UN has no magical lamp to solve the crisis, says Bachelet
Muktadir Rashid, Dhaka: A group of rights activists, lawyers, and development workers on Monday met visiting United Nations High Commissioner for Human Rights Michelle Bachelet and briefed her about their experiences in protecting human rights in Bangladesh over the years amid concerns over enforced disappearances, extrajudicial killings, and custodial torture.
In the meeting that lasted around two hours at the Inter-Continental Hotel in Dhaka, they also expressed their concerns over the abuse of the Digital Security Act, the poor state of press freedom, and the rights of religious and ethnic minorities.
‘We demanded a fair investigation under UN supervision to find our disappeared family members,’ Sanjida Islam Tulee, cofounder of Mayer Daak, a platform of the families of enforced disappearance victims, told New Age after the meeting.
At least 613 people were victims of enforced disappearance between January 2009 and March 2022, and many of them were found killed, arrested, in jail or released, according to Bangladeshi rights group Odhikar.
New York-based rights group Human Rights Watch said that the whereabouts of 86 enforced disappeared victims, mostly politicians, were unknown.
At the meeting, one of the participants called for setting up an investigation mechanism in Bangladesh under the mandate of the Office of the United Nations High Commissioner for Human Rights to investigate the cases of enforced disappearances as the UN did in Sri Lanka.
In accordance with the 2014 mandate, the UN High Commissioner for Human Rights established the OHCHR investigation on Sri Lanka based in Geneva, and the period under investigation was from February 21, 2002, until November 15, 2011.
The participant said that an independent and impartial investigation involving senior judicial and civil society members and the UN special rapporteur should be formed to investigate the enforced disappearances and extrajudicial killings.
The participant called on the UN rights commissioner to take measures to shut down a secret detention centre allegedly operated by law enforcement and intelligence agencies.
Another participant said that they discussed the deteriorating criminal justice delivery system and the influence of different government security agencies in the decision-making process.
The participants also discussed the rights situation in the Chattogram Hill Tracts and how the country’s successive national elections were held.
They also said violence against women, and ethnic and religious minorities was alarming.

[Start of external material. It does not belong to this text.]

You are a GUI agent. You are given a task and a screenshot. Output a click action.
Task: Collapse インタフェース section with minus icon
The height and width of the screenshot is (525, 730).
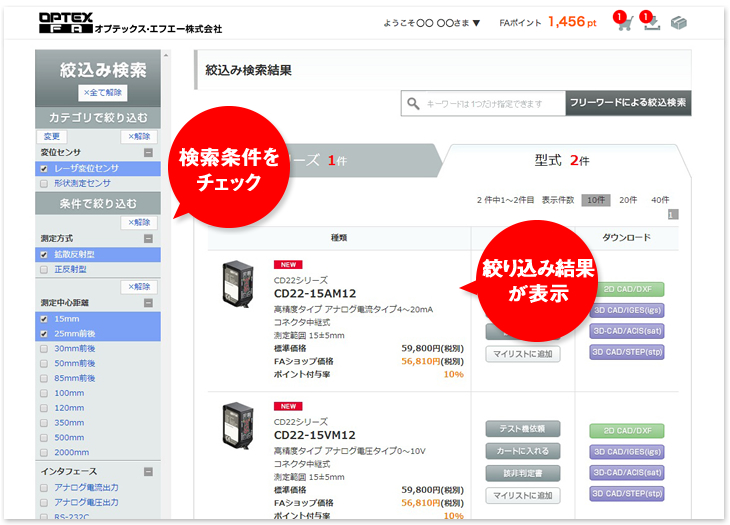pos(148,471)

Environmental lawyer Syeda Rizwana Hasan, whose husband was a victim of enforced disappearance in Narayanganj in 2014 reportedly for her work, told New Age that they discussed the electoral process in Bangladesh, the justice delivery system, and the state of press freedom.
‘The High Commissioner told us that the UN has no magical lamp to solve the crisis overnight, but engagement can improve the situation,’ she added.
Another participant said that they discussed in separate meetings the prime issues of human rights concerns in Bangladesh, including enforced disappearances and extrajudicial killing.
The participant said that they explained how the Digital Security Act is being misused in Bangladesh to suppress dissenting voices.
They also discussed how human rights defenders and journalists are being harassed and intimidated for their work and on Rohingya issues.
On the second day of her four-day visit, Bachelet also paid tribute to the mural of the country’s founding president Sheikh Mujibur Rahman on the occasion of National Mourning Day before travelling to Cox’s Bazar to visit Rohingya camps.
In the first-ever visit by a UN rights chief to Bangladesh, Bachelet arrived in Dhaka in the morning of Sunday and held meetings with foreign, law, home, and education ministers who defended the government’s actions.